Part three from my read of The Lean Startup by Eric Ries.
"Lately, it seems that one is cool, innovative, and exciting and the other is dull, serious and bland." He's talking about the how the words entrepreneurship and management go together.
In another startup Eric was involved in, IMVU, they went at it determined to make as many mistakes as they could. They shipped the product as soon as they cobbled something together, they charged people for it, and iterated often - sometimes several times per day. And in 2011 IMVU had revenues of $50 million.
From this experience, Ries distilled five principles:
1. Entrepreneurs are everywhere. An entrepreneur is anyone who works with new products and services under conditions of extreme uncertainty.
2. Entrepreneurship is management. Startups require a management style geard to its context of extreme uncertainty.
3. Validated learning. In addition to making money, startups exist to learn how to build a sustainable business.
4. Build-Measure-Lean. Startups should make the cycle of building products, measuring their success and learning from the experience as fast as possible.
5. Innovation accounting. The boring stuff is also importan, measuring progress, setting up milestones, and how to prioritize our work.

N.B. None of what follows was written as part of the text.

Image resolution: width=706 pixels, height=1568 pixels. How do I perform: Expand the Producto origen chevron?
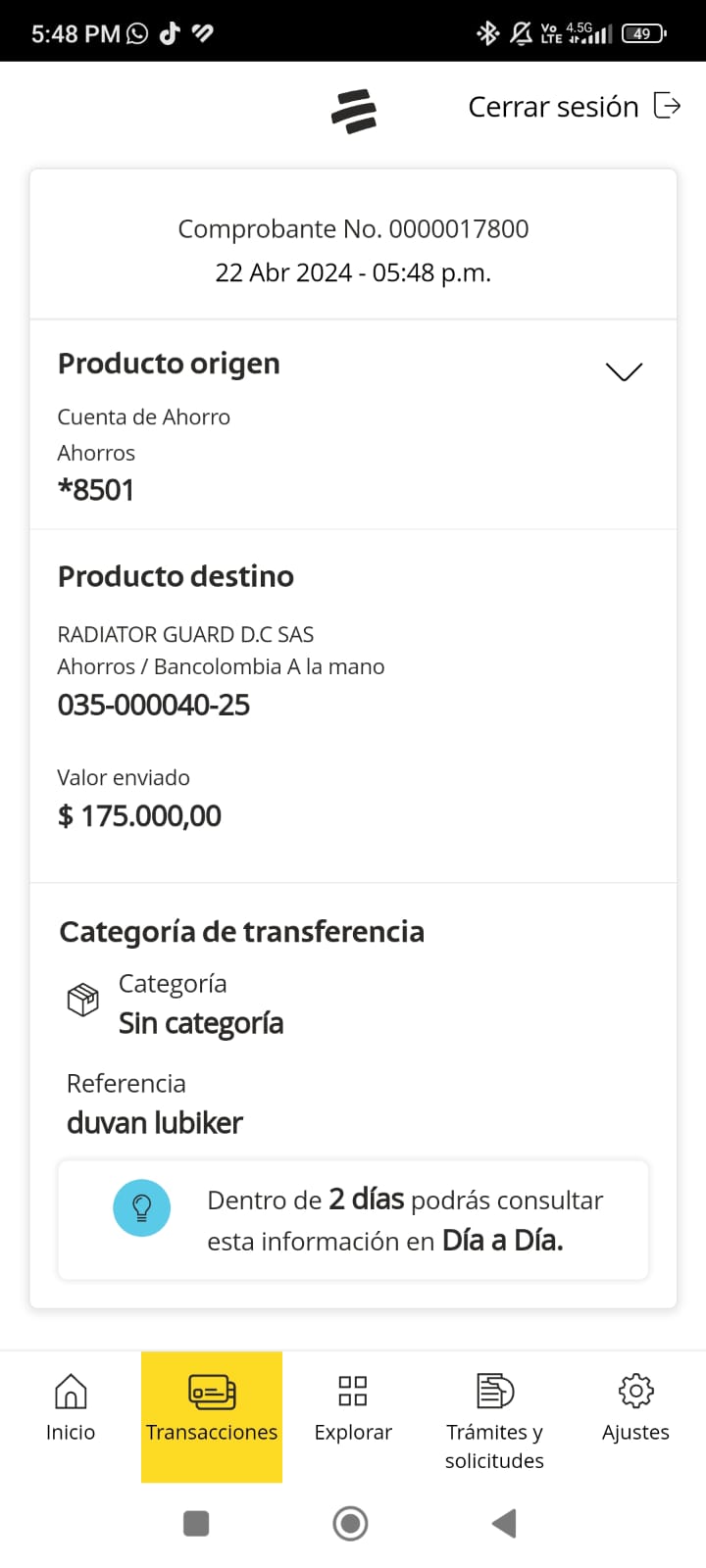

As I wrote earlier, I'm also reading The One Minute Manager by Ken Blanchard and Spencer Johnson. One of the three pillars of the one minute manager is one-minute goals. These are goals no longer than 250 words that the manager and the managee agree upon as the measure of a project's success. Principle five says the same thing, that measuring and comparing performance to goals is an important part of a startup. as well as in established companies.